Although decode could be a hot stages on some chips, it's not even in the top 5 on the last couple of chips that I've worked on. On ours, it's the registers, the integer execution unit, and the floating execution unit that generate the most heat... when they are active.
There are a number of ways that a CPU can generate less heat when idling, but they all mostly rely on some trick to not fire the clocks to a particular section of a CPU, or to not allow a portion of a chip to attempt to change state. The key here is that, if you can figure out that nothing is going to happen in the next clock cycle, then you can send a signal that prevents the clock from even firing.
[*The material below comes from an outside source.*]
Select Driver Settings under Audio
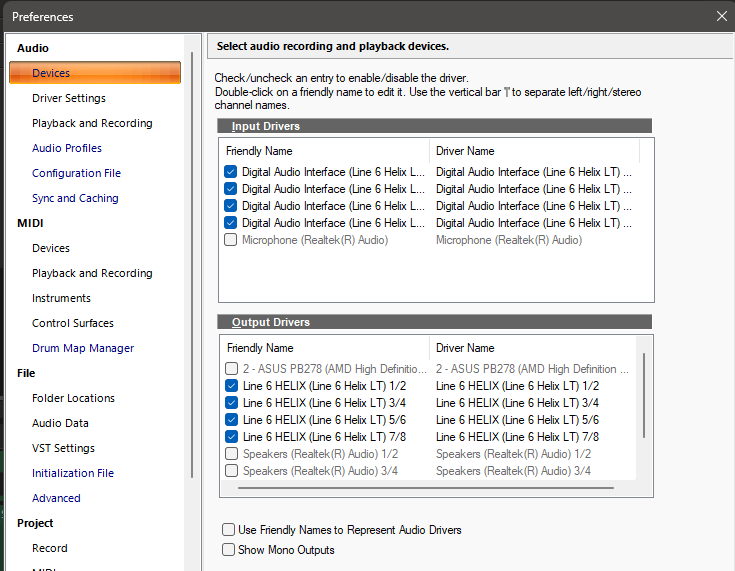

On the designs that I have worked on this was often done using "clock gating" in which, essentially, the clock is AND'd (or more commonly, NAND'd) with a signal that says, essentially, "do something this cycle". The hardest part of this technique is generating a signal that knows what will be done in the next cycle early enough so that you can shove it into a AND gate to prevent the next clock from firing for a particular block or pipeline state. This has been, in my experience, a fairly hard thing to do in the timing constraints so that it's a bit of a lossy guess (the clock would fire occassionally when it wouldn't need to for corner cases), but in general you can eliminate a lot of activity with this method. Even if clock gating specifically isn't used, the general idea of having a signal which "gates" execution of a section of logic frequently is.
Why does preventing the clocks from firing result in less heat? On modern CPU's the clock delivery system can use as much as 70% of the total power dissipation of the CPU. And also on static CMOS logic, in an idealized case, it only generates heat when the transistors are switching. Even in the non-ideal world that we live in on a 90nm process, most of the energy lost is due to switching. So if you stop the clock signal from going anywhere you save the power from the clock itself and you prevent logic from trying to update itself.